The claims processing department of a large US health insurance company works to ensure claims are processed efficiently. Any claim-related questions are handled by over 1,000 agents across multiple contact centers handling over a million calls annually.
- Long wait times due to huge call volumes
- Inefficiencies due to manual after-call work
- Long average call handle times resulting from accessing multiple applications
- AInability to listen to voice of customer and understand their intent or emotion
- Leveraged chatbot to handle simpler customer calls to lower call volumes
- Automated mandatory tasks such as after-call work with conversational AI
- Augmented agent capability with alerts and knowledge base
- Extracted valuable insights by listening to voice of customer
Reduced after call work by 80% and average call handle time by 20%
Increased first call resolution thanks to agent capability augmentation
Improved productivity of agents and satisfaction of customers
Achieved annual cost savings amounting to $6 million.
THE BUSINESS NEED
Huge call volumes increased call waiting times, limited agent bandwidth and made it difficult to monitor every call to capture important customer information accurately from their voice data. It was also observed that agents were spending too much of their valuable time in mandatory after-call-work tasks. In addition, the manual after-call work summarization created factual errors and agents missing out on capturing important information. The after-call work summarization took about 60 seconds on average for each call, and the overall average call handling time was five minutes.

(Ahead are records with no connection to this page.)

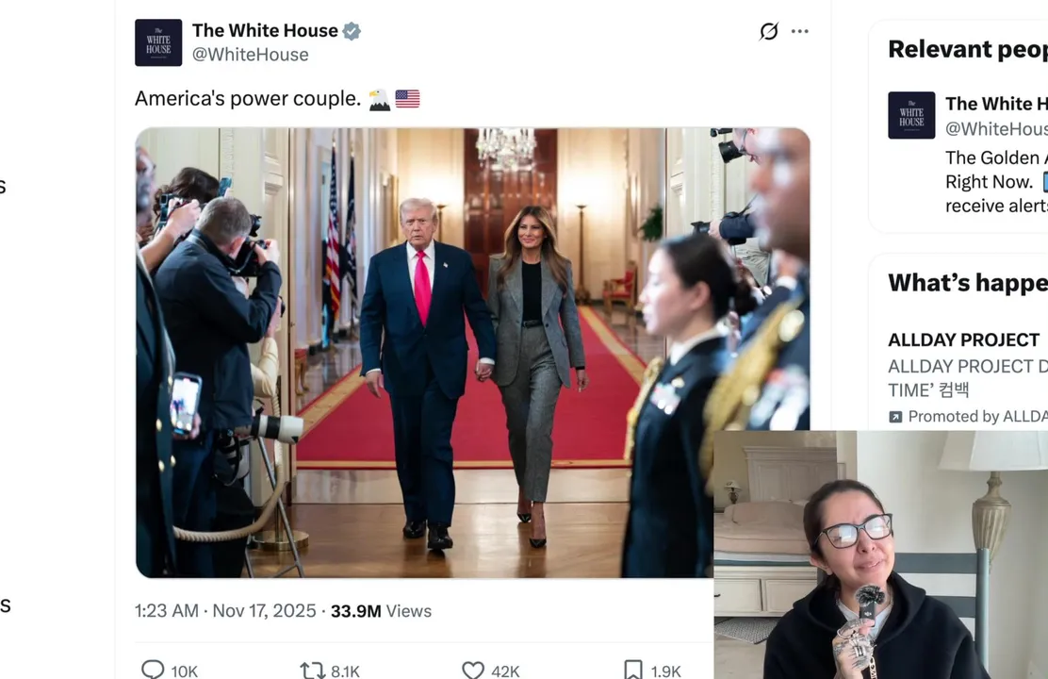Click the verified badge beside The White House

click(x=352, y=31)
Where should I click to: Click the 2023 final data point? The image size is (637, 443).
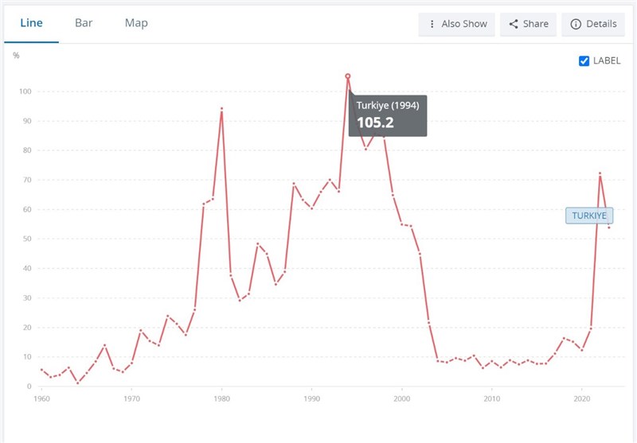click(608, 227)
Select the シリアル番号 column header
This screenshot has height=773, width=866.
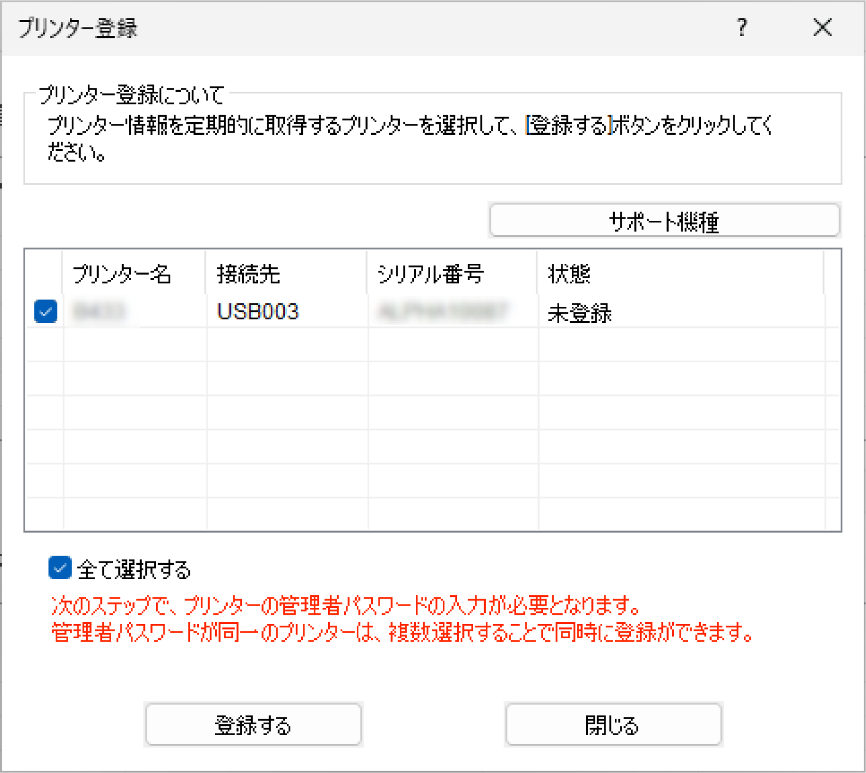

To reduce call handling times and improve efficiencies, the company decided to automate this after call work process to help agents reduce the time spent doing mandatory tasks, thus increasing their productivity and efficiency.
A CONVERSATIONAL SERVICE AUTOMATION SOLUTION
To increase automation, the company decided to implement Uniphore’s Conversational Service Automation Platform. With Uniphore akeira, chatbots were able to automate simpler customer tasks, thus reducing call volumes. With auMina™, Uniphore’s Conversational Analytics solution—the company increased automation of after-call work summarization and reduced operational cost and time spent by customer service advisors on mandatory tasks. The conversational analytics solution auMina™ uses the power of AI, NLP and ML technologies to increase the productivity of contact center agents by automating disposition capture and after-call-work summarization of every call.
HOW IT WORKS
As the call progresses between a customer and the agent, the solution captures and streams the audio to the transcription engine where the speech is converted to text in real time. The transcript of the call is further sent to a Natural Language Processing (NLP) layer to extract relevant information. The system automatically generates call summary. The auto-summarized report of a call eventually reflects on the Agent Desktop Application. The agent can now review and edit call summary within the Agent Desktop Application and take necessary action if required.